TASK REQUIREMENTS:
Here is the task for the records below: repeat exactly the lines from the one with "You are a computer-use" to the one with "This screenshot has width=532, height=399.", both included, and nothing else.

EXTRACTED DATA:
===============
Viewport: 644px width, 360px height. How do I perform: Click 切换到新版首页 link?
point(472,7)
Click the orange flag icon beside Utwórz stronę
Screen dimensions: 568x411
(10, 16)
===============
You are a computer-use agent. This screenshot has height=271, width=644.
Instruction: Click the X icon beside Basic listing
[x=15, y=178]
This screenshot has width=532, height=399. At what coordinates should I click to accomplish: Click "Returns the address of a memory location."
===============
COMPLETED EXERCISE:
You are a computer-use agent. This screenshot has height=271, width=644.
Instruction: Click the X icon beside Basic listing
[x=15, y=178]
This screenshot has width=532, height=399. At what coordinates should I click to accomplish: Click "Returns the address of a memory location."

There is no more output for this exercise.